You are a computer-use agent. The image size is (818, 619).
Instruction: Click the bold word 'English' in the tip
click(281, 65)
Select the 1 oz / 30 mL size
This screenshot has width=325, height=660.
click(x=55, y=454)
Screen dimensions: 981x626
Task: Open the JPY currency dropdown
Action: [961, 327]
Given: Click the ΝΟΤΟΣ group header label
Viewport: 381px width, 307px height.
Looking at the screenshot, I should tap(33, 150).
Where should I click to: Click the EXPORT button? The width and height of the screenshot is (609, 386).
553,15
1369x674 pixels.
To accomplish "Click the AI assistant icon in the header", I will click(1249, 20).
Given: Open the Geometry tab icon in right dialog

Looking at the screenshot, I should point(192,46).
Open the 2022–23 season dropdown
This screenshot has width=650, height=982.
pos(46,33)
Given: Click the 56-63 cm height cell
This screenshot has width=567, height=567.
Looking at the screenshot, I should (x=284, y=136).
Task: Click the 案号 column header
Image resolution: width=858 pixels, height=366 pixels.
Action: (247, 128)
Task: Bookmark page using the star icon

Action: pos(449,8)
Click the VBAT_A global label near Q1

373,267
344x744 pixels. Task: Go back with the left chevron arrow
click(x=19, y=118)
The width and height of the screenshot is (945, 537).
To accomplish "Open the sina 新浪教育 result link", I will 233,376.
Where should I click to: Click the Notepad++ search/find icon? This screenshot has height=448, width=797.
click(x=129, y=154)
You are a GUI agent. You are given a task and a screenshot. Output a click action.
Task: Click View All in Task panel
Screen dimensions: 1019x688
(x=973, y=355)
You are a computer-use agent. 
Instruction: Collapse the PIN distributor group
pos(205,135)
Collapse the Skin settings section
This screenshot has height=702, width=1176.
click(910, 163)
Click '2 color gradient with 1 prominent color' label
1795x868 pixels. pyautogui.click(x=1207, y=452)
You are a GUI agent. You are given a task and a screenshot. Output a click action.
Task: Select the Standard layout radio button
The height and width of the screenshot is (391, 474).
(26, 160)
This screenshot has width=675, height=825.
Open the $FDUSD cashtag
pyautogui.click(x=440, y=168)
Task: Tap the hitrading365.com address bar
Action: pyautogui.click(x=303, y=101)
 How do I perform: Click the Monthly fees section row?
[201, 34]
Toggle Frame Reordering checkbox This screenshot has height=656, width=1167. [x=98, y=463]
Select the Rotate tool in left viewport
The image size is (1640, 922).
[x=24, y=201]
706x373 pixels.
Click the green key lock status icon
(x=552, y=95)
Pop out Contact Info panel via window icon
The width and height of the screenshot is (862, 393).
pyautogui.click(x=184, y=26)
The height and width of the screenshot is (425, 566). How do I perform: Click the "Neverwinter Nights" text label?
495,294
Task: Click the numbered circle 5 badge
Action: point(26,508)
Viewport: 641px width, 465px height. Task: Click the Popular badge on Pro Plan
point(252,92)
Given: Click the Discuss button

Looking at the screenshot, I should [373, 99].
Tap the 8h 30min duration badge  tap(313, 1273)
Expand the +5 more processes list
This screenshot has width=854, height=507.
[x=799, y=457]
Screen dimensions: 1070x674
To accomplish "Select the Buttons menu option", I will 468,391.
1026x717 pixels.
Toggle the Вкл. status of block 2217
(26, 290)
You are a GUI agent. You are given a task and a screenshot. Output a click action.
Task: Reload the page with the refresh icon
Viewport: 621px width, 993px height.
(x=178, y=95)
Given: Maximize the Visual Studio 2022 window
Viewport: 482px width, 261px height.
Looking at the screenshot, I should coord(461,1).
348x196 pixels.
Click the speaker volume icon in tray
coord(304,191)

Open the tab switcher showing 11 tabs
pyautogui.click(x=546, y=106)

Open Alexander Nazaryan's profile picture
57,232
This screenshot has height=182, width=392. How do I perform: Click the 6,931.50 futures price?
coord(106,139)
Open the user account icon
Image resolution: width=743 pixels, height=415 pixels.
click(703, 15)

########################################

**Written exercise**
Retype the rows above, starting with the first line and ending with the line that contains "will click(1249, 20).". Copy each line word for word, including both ends.

**Solution to this task**
You are a computer-use agent. The image size is (818, 619).
Instruction: Click the bold word 'English' in the tip
click(281, 65)
Select the 1 oz / 30 mL size
This screenshot has width=325, height=660.
click(x=55, y=454)
Screen dimensions: 981x626
Task: Open the JPY currency dropdown
Action: [961, 327]
Given: Click the ΝΟΤΟΣ group header label
Viewport: 381px width, 307px height.
Looking at the screenshot, I should tap(33, 150).
Where should I click to: Click the EXPORT button? The width and height of the screenshot is (609, 386).
553,15
1369x674 pixels.
To accomplish "Click the AI assistant icon in the header", I will click(1249, 20).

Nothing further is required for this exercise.